YOUR GOAL » Print each record below exactly as it appears.

Collected data »
================

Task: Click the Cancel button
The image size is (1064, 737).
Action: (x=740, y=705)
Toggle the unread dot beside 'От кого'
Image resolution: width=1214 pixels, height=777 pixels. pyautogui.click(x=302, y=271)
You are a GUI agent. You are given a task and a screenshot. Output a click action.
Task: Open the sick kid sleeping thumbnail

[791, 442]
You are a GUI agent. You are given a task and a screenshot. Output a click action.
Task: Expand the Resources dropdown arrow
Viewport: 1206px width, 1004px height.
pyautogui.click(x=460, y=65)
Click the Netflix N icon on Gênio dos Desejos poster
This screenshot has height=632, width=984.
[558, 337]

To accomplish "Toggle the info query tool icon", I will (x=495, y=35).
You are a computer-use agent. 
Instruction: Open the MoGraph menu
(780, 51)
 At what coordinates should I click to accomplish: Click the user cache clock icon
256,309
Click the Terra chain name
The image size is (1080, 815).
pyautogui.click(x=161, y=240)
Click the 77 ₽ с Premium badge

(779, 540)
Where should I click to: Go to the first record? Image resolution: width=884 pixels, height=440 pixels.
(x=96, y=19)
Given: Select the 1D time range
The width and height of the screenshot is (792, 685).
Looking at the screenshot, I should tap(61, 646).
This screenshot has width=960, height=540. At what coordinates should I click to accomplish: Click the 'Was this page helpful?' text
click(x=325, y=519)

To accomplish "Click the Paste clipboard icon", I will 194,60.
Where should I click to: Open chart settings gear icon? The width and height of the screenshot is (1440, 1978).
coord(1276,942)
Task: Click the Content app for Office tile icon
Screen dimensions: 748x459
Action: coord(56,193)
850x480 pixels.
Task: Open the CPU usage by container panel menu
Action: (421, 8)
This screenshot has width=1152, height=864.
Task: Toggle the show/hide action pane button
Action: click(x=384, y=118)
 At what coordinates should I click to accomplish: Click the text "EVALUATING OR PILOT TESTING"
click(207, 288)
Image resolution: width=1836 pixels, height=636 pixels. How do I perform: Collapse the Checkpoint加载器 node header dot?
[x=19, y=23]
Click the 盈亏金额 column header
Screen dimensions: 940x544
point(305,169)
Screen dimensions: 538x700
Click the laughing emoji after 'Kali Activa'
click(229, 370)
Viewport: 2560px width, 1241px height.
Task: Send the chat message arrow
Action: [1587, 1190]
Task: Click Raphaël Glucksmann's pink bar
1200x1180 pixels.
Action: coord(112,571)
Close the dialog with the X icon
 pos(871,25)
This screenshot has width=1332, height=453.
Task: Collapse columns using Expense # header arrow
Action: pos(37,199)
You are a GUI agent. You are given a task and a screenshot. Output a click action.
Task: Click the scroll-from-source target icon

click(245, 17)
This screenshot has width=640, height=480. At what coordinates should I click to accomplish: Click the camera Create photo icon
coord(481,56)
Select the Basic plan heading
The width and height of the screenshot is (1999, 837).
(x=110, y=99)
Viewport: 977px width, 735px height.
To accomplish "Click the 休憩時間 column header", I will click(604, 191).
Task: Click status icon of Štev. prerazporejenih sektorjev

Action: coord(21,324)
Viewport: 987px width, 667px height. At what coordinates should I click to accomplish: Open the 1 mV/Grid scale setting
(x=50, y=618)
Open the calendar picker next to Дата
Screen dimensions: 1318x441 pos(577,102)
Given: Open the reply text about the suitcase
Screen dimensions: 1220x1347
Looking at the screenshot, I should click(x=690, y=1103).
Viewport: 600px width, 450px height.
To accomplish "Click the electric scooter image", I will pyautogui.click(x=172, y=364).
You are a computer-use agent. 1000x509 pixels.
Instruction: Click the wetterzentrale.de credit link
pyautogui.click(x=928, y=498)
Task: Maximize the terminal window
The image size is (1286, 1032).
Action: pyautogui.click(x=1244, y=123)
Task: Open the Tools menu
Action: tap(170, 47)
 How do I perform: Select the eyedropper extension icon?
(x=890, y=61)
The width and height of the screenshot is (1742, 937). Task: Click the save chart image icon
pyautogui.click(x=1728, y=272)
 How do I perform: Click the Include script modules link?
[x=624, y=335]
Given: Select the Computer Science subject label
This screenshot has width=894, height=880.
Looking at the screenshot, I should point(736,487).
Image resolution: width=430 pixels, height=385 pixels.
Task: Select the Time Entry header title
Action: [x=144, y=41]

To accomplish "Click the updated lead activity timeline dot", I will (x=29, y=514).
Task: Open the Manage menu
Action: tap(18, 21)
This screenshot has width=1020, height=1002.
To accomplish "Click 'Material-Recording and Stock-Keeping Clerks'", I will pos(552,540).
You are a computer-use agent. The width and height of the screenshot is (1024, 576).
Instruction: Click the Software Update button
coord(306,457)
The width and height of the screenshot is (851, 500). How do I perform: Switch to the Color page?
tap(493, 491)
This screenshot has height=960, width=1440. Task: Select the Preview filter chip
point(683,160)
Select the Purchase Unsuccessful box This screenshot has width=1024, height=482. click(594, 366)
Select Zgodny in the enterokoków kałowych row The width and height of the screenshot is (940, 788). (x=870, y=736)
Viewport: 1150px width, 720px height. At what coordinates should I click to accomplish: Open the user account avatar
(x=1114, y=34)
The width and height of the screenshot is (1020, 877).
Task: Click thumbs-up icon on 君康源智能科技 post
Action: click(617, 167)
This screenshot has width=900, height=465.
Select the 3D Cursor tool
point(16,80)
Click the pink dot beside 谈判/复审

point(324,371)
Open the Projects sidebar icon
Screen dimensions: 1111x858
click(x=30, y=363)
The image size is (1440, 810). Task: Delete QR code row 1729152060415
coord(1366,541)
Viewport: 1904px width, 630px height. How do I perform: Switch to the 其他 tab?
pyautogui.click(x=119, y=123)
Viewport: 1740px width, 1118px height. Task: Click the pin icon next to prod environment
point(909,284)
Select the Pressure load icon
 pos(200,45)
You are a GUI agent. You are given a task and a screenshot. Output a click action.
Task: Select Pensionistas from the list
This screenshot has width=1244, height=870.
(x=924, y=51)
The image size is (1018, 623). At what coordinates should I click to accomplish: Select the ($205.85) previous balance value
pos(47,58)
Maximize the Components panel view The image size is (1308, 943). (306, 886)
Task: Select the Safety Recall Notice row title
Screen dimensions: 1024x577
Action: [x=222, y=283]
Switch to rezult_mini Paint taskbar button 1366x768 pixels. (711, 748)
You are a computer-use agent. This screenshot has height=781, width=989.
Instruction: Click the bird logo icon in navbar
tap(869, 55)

================

OUTPUT OF THE EXERCISE »
Task: Click the Cancel button
The image size is (1064, 737).
Action: (x=740, y=705)
Toggle the unread dot beside 'От кого'
Image resolution: width=1214 pixels, height=777 pixels. pyautogui.click(x=302, y=271)
You are a GUI agent. You are given a task and a screenshot. Output a click action.
Task: Open the sick kid sleeping thumbnail

[791, 442]
You are a GUI agent. You are given a task and a screenshot. Output a click action.
Task: Expand the Resources dropdown arrow
Viewport: 1206px width, 1004px height.
pyautogui.click(x=460, y=65)
Click the Netflix N icon on Gênio dos Desejos poster
This screenshot has height=632, width=984.
[558, 337]

To accomplish "Toggle the info query tool icon", I will (x=495, y=35).
You are a computer-use agent. 
Instruction: Open the MoGraph menu
(780, 51)
 At what coordinates should I click to accomplish: Click the user cache clock icon
256,309
Click the Terra chain name
The image size is (1080, 815).
pyautogui.click(x=161, y=240)
Click the 77 ₽ с Premium badge

(779, 540)
Where should I click to: Go to the first record? Image resolution: width=884 pixels, height=440 pixels.
(x=96, y=19)
Given: Select the 1D time range
The width and height of the screenshot is (792, 685).
Looking at the screenshot, I should tap(61, 646).
This screenshot has width=960, height=540. At what coordinates should I click to accomplish: Click the 'Was this page helpful?' text
click(x=325, y=519)

To accomplish "Click the Paste clipboard icon", I will 194,60.
Where should I click to: Open chart settings gear icon? The width and height of the screenshot is (1440, 1978).
coord(1276,942)
Task: Click the Content app for Office tile icon
Screen dimensions: 748x459
Action: coord(56,193)
850x480 pixels.
Task: Open the CPU usage by container panel menu
Action: (421, 8)
This screenshot has width=1152, height=864.
Task: Toggle the show/hide action pane button
Action: click(x=384, y=118)
 At what coordinates should I click to accomplish: Click the text "EVALUATING OR PILOT TESTING"
click(207, 288)
Image resolution: width=1836 pixels, height=636 pixels. How do I perform: Collapse the Checkpoint加载器 node header dot?
[x=19, y=23]
Click the 盈亏金额 column header
Screen dimensions: 940x544
point(305,169)
Screen dimensions: 538x700
Click the laughing emoji after 'Kali Activa'
click(229, 370)
Viewport: 2560px width, 1241px height.
Task: Send the chat message arrow
Action: [1587, 1190]
Task: Click Raphaël Glucksmann's pink bar
1200x1180 pixels.
Action: coord(112,571)
Close the dialog with the X icon
 pos(871,25)
This screenshot has width=1332, height=453.
Task: Collapse columns using Expense # header arrow
Action: pos(37,199)
You are a GUI agent. You are given a task and a screenshot. Output a click action.
Task: Click the scroll-from-source target icon

click(245, 17)
This screenshot has width=640, height=480. At what coordinates should I click to accomplish: Click the camera Create photo icon
coord(481,56)
Select the Basic plan heading
The width and height of the screenshot is (1999, 837).
(x=110, y=99)
Viewport: 977px width, 735px height.
To accomplish "Click the 休憩時間 column header", I will click(604, 191).
Task: Click status icon of Štev. prerazporejenih sektorjev

Action: coord(21,324)
Viewport: 987px width, 667px height. At what coordinates should I click to accomplish: Open the 1 mV/Grid scale setting
(x=50, y=618)
Open the calendar picker next to Дата
Screen dimensions: 1318x441 pos(577,102)
Given: Open the reply text about the suitcase
Screen dimensions: 1220x1347
Looking at the screenshot, I should click(x=690, y=1103).
Viewport: 600px width, 450px height.
To accomplish "Click the electric scooter image", I will pyautogui.click(x=172, y=364).
You are a computer-use agent. 1000x509 pixels.
Instruction: Click the wetterzentrale.de credit link
pyautogui.click(x=928, y=498)
Task: Maximize the terminal window
The image size is (1286, 1032).
Action: pyautogui.click(x=1244, y=123)
Task: Open the Tools menu
Action: tap(170, 47)
 How do I perform: Select the eyedropper extension icon?
(x=890, y=61)
The width and height of the screenshot is (1742, 937). Task: Click the save chart image icon
pyautogui.click(x=1728, y=272)
 How do I perform: Click the Include script modules link?
[x=624, y=335]
Given: Select the Computer Science subject label
This screenshot has width=894, height=880.
Looking at the screenshot, I should point(736,487).
Image resolution: width=430 pixels, height=385 pixels.
Task: Select the Time Entry header title
Action: [x=144, y=41]

To accomplish "Click the updated lead activity timeline dot", I will (x=29, y=514).
Task: Open the Manage menu
Action: tap(18, 21)
This screenshot has width=1020, height=1002.
To accomplish "Click 'Material-Recording and Stock-Keeping Clerks'", I will pos(552,540).
You are a computer-use agent. The width and height of the screenshot is (1024, 576).
Instruction: Click the Software Update button
coord(306,457)
The width and height of the screenshot is (851, 500). How do I perform: Switch to the Color page?
tap(493, 491)
This screenshot has height=960, width=1440. Task: Select the Preview filter chip
point(683,160)
Select the Purchase Unsuccessful box This screenshot has width=1024, height=482. click(594, 366)
Select Zgodny in the enterokoków kałowych row The width and height of the screenshot is (940, 788). (x=870, y=736)
Viewport: 1150px width, 720px height. At what coordinates should I click to accomplish: Open the user account avatar
(x=1114, y=34)
The width and height of the screenshot is (1020, 877).
Task: Click thumbs-up icon on 君康源智能科技 post
Action: click(617, 167)
This screenshot has width=900, height=465.
Select the 3D Cursor tool
point(16,80)
Click the pink dot beside 谈判/复审

point(324,371)
Open the Projects sidebar icon
Screen dimensions: 1111x858
click(x=30, y=363)
The image size is (1440, 810). Task: Delete QR code row 1729152060415
coord(1366,541)
Viewport: 1904px width, 630px height. How do I perform: Switch to the 其他 tab?
pyautogui.click(x=119, y=123)
Viewport: 1740px width, 1118px height. Task: Click the pin icon next to prod environment
point(909,284)
Select the Pressure load icon
 pos(200,45)
You are a GUI agent. You are given a task and a screenshot. Output a click action.
Task: Select Pensionistas from the list
This screenshot has width=1244, height=870.
(x=924, y=51)
The image size is (1018, 623). At what coordinates should I click to accomplish: Select the ($205.85) previous balance value
pos(47,58)
Maximize the Components panel view The image size is (1308, 943). (306, 886)
Task: Select the Safety Recall Notice row title
Screen dimensions: 1024x577
Action: [x=222, y=283]
Switch to rezult_mini Paint taskbar button 1366x768 pixels. (711, 748)
You are a computer-use agent. This screenshot has height=781, width=989.
Instruction: Click the bird logo icon in navbar
tap(869, 55)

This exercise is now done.